WHAT IS BEING ASKED :: Within the data below, count the lines that include the word "agent". Provide the number and nothing further.
******************************
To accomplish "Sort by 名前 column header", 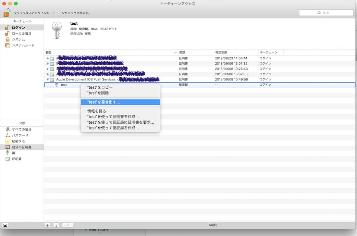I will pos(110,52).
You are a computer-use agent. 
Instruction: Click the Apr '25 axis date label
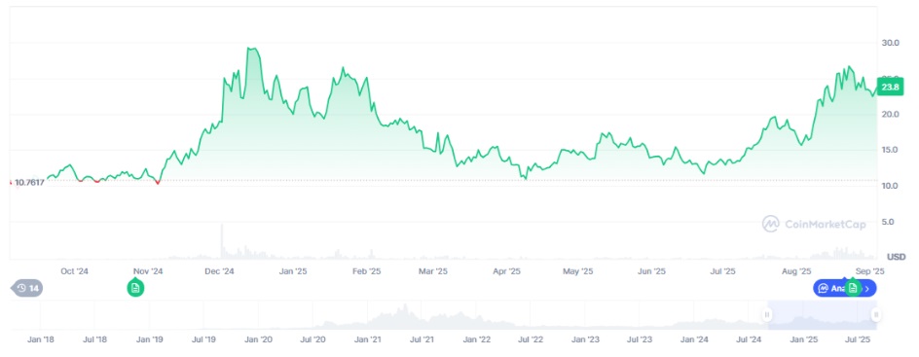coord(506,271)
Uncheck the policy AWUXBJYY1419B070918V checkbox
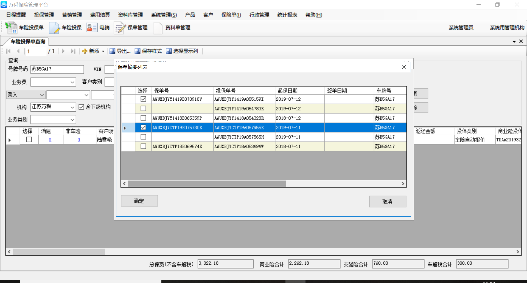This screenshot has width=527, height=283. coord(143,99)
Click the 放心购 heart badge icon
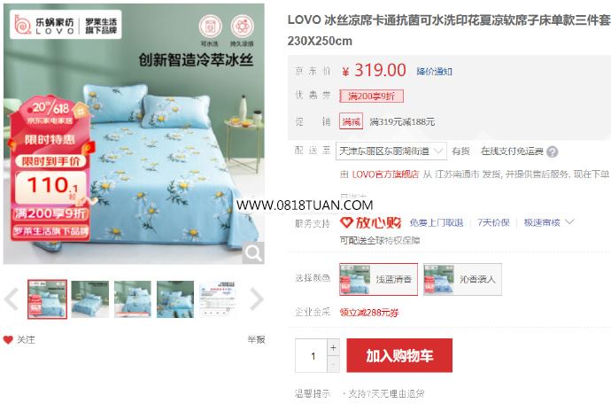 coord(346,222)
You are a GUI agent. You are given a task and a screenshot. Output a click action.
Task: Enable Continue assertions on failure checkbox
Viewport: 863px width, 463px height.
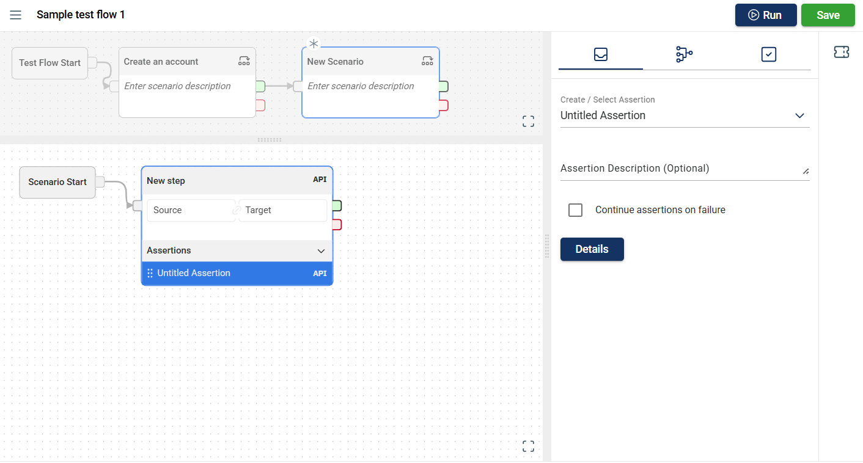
******************************
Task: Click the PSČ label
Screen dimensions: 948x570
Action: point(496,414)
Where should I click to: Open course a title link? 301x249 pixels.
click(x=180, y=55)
******************************
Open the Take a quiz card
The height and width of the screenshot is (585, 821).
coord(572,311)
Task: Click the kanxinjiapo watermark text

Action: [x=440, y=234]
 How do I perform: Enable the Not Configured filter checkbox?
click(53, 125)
******************************
EXPECTED ANSWER :: 2